Fig. 8: Full and medium MVA-NSmut dose induced HCV-specific T cells with equivalent proliferative capacity.

a Example plots of CTV dilution against CD8⁺ (gated on lymphocytes/singlets/live/CD3⁺) for each stimulation (see Supplementary Fig. 4 for full gating strategy). b–d The percentage of CD4⁺ or CD8⁺ T cells that proliferated (CTV^lo) over 5 days in response to stimulation with (b) peptides covering the NS region of HCV (NS3 or NS4-5), (c) with a single immunodominant pool covering part of NS3h (pool G), with immunodominant MHC-class I restricted peptides from Flu, EBV, and CMV (FEC) or PHA (phytohemagglutinin).

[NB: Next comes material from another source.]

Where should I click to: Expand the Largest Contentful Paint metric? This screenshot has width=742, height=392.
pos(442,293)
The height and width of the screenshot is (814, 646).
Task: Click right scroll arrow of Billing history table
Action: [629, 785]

PBMC isolated at the end of the study were stimulated (11–32 weeks post-MVA-NSmut boost vaccination). d The percentage of CD3⁺ T cells proliferating over 5 days in response to pool G was correlated with the T cell response to pool G by ELISpot at the same time point (end of study). b, c Kruskal–Wallis one-way Anova with Dunn’s correction between high, medium and low dose MVA groups for NS3, NS4-5 and pool G for CD4⁺ and CD8⁺ T cells, all non-significant. d Spearman r calculated for all data combined or for A6 and A7 data combined.